In contrast to Powell et al., we think IT domains could arise solely by the same kind of activity-dependent self-organizing mechanisms that are widely accepted as sufficient to account for the exquisite organization and complex receptive field properties of V1. Such a model is based on experimentally established mechanisms: visually driven activity-dependent plasticity (synaptic selection, refinement, and clustering) acting on a retinotopic proto-architecture (trophic molecules and sorting rules). The model does not require a heretofore undiscovered and mechanistically unclear face template and does not require selective connectivity between face patches and medial prefrontal cortex as proposed in the review (connectivity to medial prefrontal cortex is actually weaker from face patches than from the surrounding non-face IT [9]). The protoarchitecture model is based on principles ubiquitous to all primates, and indeed mammals, fish, and amphibians. While behavioral and neural differences in face processing between humans and monkeys undoubtedly exist and are important areas of research, we do not believe such factors play a major role in determining whether face domains develop. We agree that social interactions are undoubtedly a prominent aspect of typical primate experience and that experience plays an important role in development.
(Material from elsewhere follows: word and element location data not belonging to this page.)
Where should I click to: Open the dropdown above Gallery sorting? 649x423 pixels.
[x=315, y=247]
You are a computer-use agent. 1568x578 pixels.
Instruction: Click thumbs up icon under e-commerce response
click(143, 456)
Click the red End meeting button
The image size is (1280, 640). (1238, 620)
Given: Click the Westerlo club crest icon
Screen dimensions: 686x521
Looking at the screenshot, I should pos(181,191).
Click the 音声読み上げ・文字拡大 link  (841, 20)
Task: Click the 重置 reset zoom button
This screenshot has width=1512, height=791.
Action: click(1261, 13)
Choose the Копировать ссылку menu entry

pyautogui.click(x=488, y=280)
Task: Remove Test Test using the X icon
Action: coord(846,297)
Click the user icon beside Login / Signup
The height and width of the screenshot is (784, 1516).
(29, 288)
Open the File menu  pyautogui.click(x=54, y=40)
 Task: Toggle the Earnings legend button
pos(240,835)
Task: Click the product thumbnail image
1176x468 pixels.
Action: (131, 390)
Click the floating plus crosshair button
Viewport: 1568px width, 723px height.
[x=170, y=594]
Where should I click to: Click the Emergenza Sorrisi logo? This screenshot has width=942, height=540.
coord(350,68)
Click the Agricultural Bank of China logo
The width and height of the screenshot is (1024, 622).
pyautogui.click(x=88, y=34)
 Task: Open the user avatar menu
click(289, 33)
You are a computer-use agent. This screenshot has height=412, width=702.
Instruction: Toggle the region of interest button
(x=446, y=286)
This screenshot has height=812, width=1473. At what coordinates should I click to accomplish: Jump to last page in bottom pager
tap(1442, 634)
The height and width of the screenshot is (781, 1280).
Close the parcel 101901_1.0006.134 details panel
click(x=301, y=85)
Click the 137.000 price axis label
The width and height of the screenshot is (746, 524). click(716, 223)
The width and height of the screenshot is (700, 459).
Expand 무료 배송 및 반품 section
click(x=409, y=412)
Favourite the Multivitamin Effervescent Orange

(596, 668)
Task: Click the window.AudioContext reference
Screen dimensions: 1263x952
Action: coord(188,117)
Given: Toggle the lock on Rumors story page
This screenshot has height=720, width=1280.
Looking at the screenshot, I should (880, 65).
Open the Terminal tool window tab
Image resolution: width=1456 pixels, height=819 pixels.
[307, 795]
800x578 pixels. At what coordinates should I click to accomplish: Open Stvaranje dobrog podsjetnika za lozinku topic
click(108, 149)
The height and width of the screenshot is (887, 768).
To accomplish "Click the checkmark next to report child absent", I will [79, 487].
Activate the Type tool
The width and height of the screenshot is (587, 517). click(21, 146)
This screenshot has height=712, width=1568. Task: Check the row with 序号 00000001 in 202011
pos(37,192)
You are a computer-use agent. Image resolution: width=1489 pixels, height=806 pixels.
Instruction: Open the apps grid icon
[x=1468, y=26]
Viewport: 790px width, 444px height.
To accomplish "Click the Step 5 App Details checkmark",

However, we do not think that social brain areas themselves directly mold face domains, but instead that social experience has an indirect influence on face domain development by reinforcing behavior, which in turn affects activity-dependent self-organizing mechanisms. As such, social experience is one of many environmental factors that influence the fundamental, ubiquitous principles guiding cortical organization and experience-driven plasticity.